Rods and cones share the same mechanism for the phototransduction process but perform functionally different roles. Although cone photoreceptors make up around 5% of all photoreceptor cells and are outnumbered 20 to 1 by rod photoreceptors, they mediate daylight vision in the human eye whereas rods mediate twilight vision. Also, cones are around 100-times less light-sensitive than rods thereby depriving us of colour vision in dark conditions in which cones cannot function. Rod function saturates in even moderate amounts of light whereas cones can adjust to even very bright light conditions, a process called light adaptation. In bright conditions, rods can take up to one hour to regain their sensitivity whereas cones can recover in a few minutes, a process called dark adaptation and which allows us to retain visual perception in changing light conditions.
Cone cells express three types of opsin which allow colour discrimination. Long Wavelength Sensitive Opsin (OPN1LW) detects red , Short Wavelength Sensitive Opsin (OPN1SW) detects blue, and Medium Wavelength Sensitive Opsin (OPN1MW) detects green regions of the light spectrum.

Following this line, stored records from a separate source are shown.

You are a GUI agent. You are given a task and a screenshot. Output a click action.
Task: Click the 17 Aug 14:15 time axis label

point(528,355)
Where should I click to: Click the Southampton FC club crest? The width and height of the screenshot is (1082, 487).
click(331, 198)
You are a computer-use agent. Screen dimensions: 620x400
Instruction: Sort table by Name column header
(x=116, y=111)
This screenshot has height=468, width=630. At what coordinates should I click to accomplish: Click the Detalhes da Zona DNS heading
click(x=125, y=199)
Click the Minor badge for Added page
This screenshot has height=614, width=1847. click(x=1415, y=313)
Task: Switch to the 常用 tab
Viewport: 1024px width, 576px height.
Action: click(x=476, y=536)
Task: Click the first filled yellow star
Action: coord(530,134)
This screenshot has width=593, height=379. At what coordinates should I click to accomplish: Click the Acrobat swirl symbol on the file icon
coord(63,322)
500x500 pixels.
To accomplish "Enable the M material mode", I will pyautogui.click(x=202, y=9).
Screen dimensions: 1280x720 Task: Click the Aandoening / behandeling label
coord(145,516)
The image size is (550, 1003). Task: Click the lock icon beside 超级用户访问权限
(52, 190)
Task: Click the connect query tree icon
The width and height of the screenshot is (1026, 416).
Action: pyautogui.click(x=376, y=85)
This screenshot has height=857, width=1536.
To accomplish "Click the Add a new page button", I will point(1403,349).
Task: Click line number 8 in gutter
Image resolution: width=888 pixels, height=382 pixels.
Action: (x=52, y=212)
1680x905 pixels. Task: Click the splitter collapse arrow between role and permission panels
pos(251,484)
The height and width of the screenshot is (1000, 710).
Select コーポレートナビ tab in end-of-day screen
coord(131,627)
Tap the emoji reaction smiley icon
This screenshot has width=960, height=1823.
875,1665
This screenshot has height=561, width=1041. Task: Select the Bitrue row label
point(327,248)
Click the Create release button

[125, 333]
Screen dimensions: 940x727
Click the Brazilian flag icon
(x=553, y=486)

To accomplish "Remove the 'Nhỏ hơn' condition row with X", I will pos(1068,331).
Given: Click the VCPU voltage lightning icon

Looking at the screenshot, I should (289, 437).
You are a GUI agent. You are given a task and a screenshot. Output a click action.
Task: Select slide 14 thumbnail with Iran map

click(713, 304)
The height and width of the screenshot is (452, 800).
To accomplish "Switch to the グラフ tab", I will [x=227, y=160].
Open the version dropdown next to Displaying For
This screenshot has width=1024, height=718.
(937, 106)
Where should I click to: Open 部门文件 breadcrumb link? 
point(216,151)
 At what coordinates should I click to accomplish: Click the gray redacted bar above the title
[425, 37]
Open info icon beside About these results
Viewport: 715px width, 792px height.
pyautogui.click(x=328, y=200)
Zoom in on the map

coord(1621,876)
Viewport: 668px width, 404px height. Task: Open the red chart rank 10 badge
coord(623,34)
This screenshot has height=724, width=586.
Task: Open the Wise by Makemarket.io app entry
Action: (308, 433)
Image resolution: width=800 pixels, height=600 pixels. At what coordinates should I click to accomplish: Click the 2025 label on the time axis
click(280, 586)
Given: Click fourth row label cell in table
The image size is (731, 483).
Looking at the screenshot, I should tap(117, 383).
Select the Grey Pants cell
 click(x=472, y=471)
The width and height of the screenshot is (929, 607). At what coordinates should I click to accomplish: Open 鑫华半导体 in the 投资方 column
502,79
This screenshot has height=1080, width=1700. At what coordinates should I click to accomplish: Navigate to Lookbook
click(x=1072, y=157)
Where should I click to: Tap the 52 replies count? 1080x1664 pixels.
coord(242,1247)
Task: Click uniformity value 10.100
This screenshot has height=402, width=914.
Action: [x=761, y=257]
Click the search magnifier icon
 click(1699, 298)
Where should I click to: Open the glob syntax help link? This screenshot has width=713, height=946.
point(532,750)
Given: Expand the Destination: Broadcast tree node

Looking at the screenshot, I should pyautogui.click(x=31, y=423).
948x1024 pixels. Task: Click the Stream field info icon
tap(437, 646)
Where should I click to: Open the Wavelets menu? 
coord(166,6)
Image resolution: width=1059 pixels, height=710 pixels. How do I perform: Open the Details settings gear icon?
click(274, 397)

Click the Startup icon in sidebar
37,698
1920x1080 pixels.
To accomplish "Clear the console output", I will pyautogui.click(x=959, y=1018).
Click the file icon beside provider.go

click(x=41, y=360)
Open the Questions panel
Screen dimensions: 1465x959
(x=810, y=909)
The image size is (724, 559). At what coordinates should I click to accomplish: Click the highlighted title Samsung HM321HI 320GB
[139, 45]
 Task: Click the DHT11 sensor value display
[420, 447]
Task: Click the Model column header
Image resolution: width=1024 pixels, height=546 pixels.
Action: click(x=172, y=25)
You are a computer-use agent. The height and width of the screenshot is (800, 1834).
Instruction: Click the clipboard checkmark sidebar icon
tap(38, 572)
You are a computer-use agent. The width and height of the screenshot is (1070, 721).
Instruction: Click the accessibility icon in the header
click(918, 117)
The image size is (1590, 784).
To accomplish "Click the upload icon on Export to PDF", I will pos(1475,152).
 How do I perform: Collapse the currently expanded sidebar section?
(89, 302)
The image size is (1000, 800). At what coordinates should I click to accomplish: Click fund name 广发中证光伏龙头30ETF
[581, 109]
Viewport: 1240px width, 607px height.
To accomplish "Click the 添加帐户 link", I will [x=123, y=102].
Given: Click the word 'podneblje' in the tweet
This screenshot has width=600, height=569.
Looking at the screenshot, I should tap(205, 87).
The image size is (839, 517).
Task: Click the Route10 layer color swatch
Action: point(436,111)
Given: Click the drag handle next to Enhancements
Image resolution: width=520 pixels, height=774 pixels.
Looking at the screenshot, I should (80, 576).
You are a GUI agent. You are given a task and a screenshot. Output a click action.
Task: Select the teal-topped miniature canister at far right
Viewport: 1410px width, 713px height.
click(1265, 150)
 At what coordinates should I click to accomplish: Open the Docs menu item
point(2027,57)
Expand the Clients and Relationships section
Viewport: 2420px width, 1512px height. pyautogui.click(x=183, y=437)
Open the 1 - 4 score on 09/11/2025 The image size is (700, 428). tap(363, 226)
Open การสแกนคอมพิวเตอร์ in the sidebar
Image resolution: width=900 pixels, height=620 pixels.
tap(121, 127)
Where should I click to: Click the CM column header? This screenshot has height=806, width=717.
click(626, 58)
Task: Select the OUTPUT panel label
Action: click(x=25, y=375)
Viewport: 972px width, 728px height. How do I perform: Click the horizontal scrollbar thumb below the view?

In the canonical retinoid (visual) cycle, the visual chromophore is regenerated in reactions involving the rod outer segments (ROS) and the retinal pigment epithelium (RPE). For cones, chromophore recycling is independent of the RPE and instead involves Muller cells in the retina which supply the chromophore selectively to cones. The molecular steps of the cone retinoid (visual) cycle are outlined in this section. The ability of cones to react to bright and differing light conditions means it has to regenerate the chromophore much quicker than rods. All-trans-retinol (atROL) released from cone outer segments is taken up by Muller cells where it is directly isomerized back to 11-cis-retinol (11cROL) then esterified by LRAT. When required, these 11-cis-retinyl esters can be hydrolysed by 11-cis-RE hydrolases back to 11cROL then oxidised in the cone photoreceptor cell to regenerate 11-cis-retinal (11cRAL), the visual chromophore (see reviews von Lintig 2012, Wang & Kefalov 2011, Kefalov 2012, Wolf 2004).